棉花種子純度快速檢測技術

錢雯婕　袁青鋒　魏紅英

摘要 介紹了一種利用棉花種子通用DNA快速提取方法以及多重PCR技術實現其純度快速檢測的技術。由于該技術具備準確、高效、成本低，以及便于推廣應用的特點，實現了棉花種子純度的快速檢測。

關鍵詞 棉花種子；PCR；快速檢測

中圖分類號 S562 文獻標識碼 A 文章編號 1007-5739（2016）07-0056-01

棉花是我國重要經濟作物之一，對我國農業生產的發展發揮了重要促進作用。自我國成功加入WTO組織之后，棉花出口量逐年遞增，對其產量、品質均提出了更高的要求。棉花的種子是棉花生產的基礎，種子純度是衡量質量的主要標準，棉種質量的高低是決定該品種能否在生產上推廣、應用的前提，也是棉種生產及其推廣應用的生命線[1-2]。種子純度作為衡量棉花種子的重要指標之一，不僅影響著企業對于棉種的購銷，也是企業能否穩健發展的根本。如何及時準確地鑒定出棉種的純度，一直是棉種行業質量監控的重點和難點。純度鑒定是判定種子質量最復雜的檢驗過程。種子純度檢測的方法有很多，傳統鑒定方法為等到種子下一個生長季節或者到海南省通過種植鑒定，該方法的缺點在于費時費力，且成本較高，無法滿足現代化種子經營的步伐[3-4]。隨著DNA標記技術的逐步成熟，目前已成為鑒定棉花雜家種子純度鑒定方法的補充或有效替代[5-6]。
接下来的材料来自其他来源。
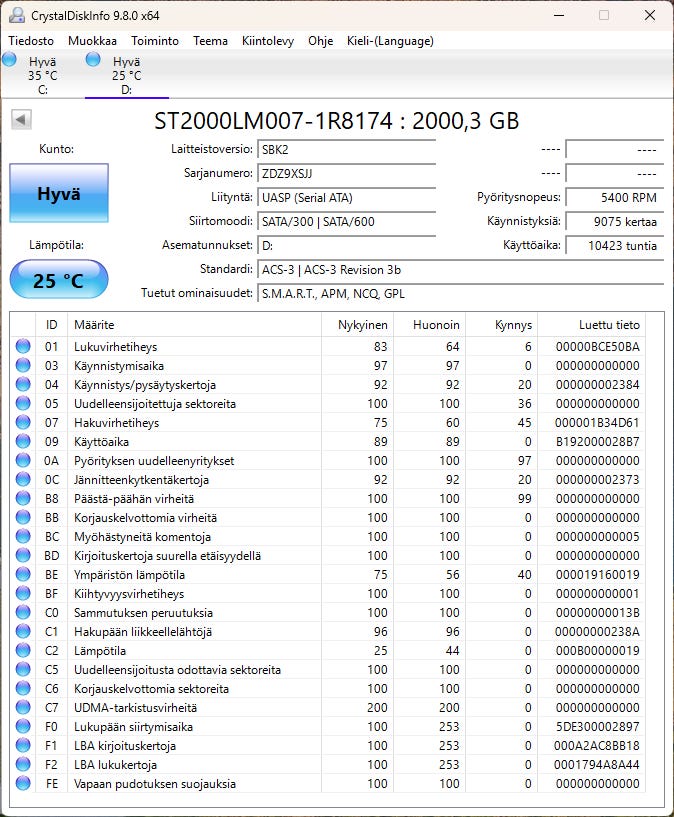Click the D: drive status orb
The image size is (674, 817).
(x=94, y=60)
哈密地處亞歐大陸腹地，位于西風帶控制之下，常年干燥少雨，溫差大，光照時間長，熱量豐富，屬于典型的大陸性半干旱氣候，對棉花等種植業的發展極為有利，在新疆棉花氣候資源區劃上屬宜棉區。得天獨厚的自然條件，吸引了諸多內地廠家來此繁育棉花。在雜交棉花的制種方面，目前多通過人工去雄授粉方法進行，其缺點表現為難免會出現一部分自交現象，導致該現象的誘因有多種：首先是人工去雄不到位，即由于天氣或勞動力等因素所限，導致去雄不徹底；其次是種子純度不高，部分種子經銷商在利益驅使下，在種子中摻雜假種子，嚴重影響種子純度；最后，由于棉花自身具備一定天然異交率，容易造成品種混亂。對于棉花生產來說，如果不能有效鑒定棉種的純度，將嚴重影響棉花產量及品質。因此，如果能夠探索出一種精準、高效、經濟的棉種純度檢測技術，可對雜交棉的種植及推廣起到積極的促進作用[7-8]。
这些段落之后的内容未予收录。